Curling to sport polegający na puszczaniu kamieni po lodzie, który pojawił się w 1511 roku w Szkocji. jako pierwszy zasady gry opisał Paisley Abbeey. Grę tę nazywano wówczas "ryczącą grą" z powodu dźwięku jaki wydawały podczas ślizgania się. Obecnie często nazywa się je również Szachami na lodzie, gdyż potrzeba do niej precyzji i złożonych umiejętności.
Do gry potrzebne są granitowe kamienie w ilości 8 sztuk, szczotka i 4 zawodników oraz prostokątna tafla lodu. Zadanie polega na wypuszczaniu kamieni tak, by dotarły do tzw. domu (cel na tafli). Każdy zawodnik wypuszcza po dwa kamienie w jednej partii meczu; wykonuje je na przemian raz zawodnik z jednej drużyny, raz z drugiej. Za pomocą szczotek koryguje się ruch kamienia po torze. Wszystkie wykorzystane kamienie, to koniec jednej serii i rozpoczęcie drugiej. Druga seria to puszczanie kamieni z drugiego domu. Partię meczu nazywa się endem (jest ich zwykle osiem). Wygrywa drużyna, która zdobędzie największą liczbę punktów. W jednej rundzie można zdobyć max. 8 pkt.
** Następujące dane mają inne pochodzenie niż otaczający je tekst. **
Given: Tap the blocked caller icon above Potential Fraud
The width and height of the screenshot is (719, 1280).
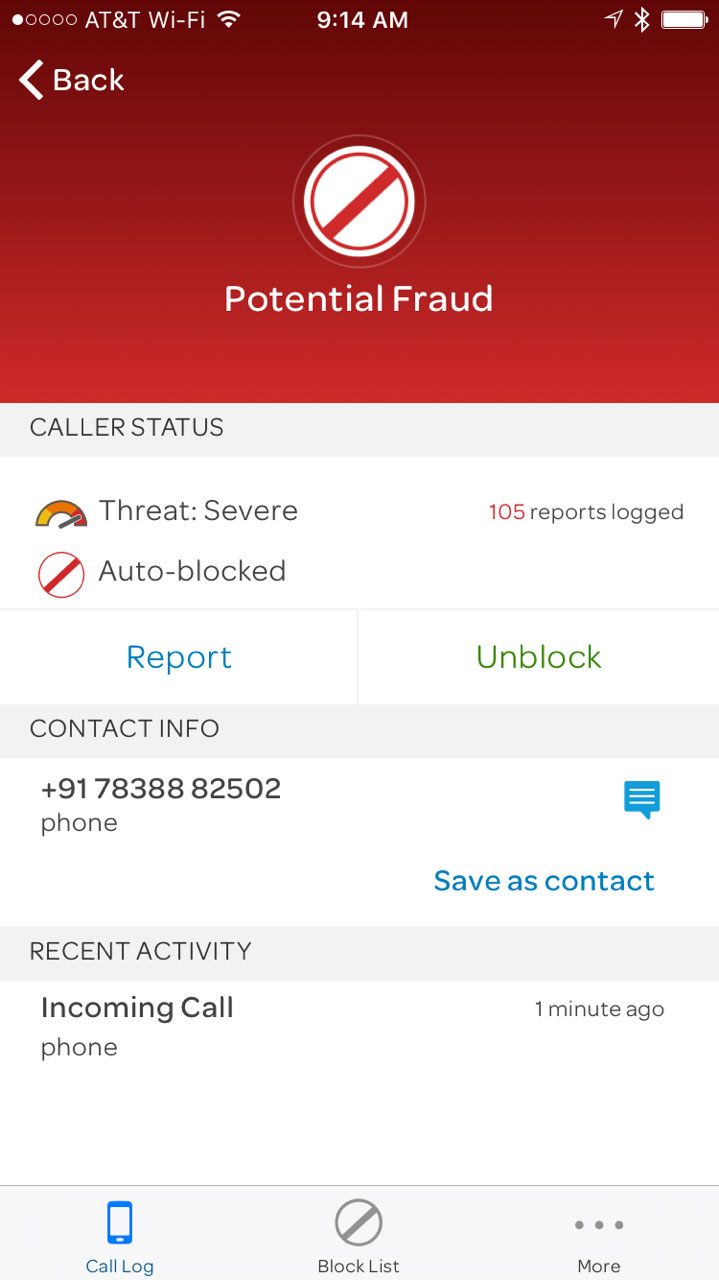Looking at the screenshot, I should [x=358, y=200].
Podczas narodzin tego sportu, nie stosowano kamieni takich jak dziś. Wówczas były to zwykłe płaskie kamienie wyłowione z rzeki. Zawody rozgrywano każdej zimy między XVI a XIX wiekiem w Szkocji, gdzie warunki do uprawiania tej dyscypliny były idealne. Zresztą Światowa Federacja Curlingu znajduje się właśnie w Szkocji w Perth. Najwięcej zawodników curlingu znajduje się jednak w Kanadzie, gdzie jest ich ponad 900 000. Pierwsze zawody odbyły się w Falkirk i w Edynburgu w roku 1959, gdzie brali w nich udział wyłącznie mężczyźni, zwani curler'ami. Jako jako oficjalna dyscyplina sportowa stał się nią dopiero w 1998 roku.
W Polsce w 2008 roku powstał pierwszy krajowy tor do curlingu. Znajduje się on w Pawłowicach.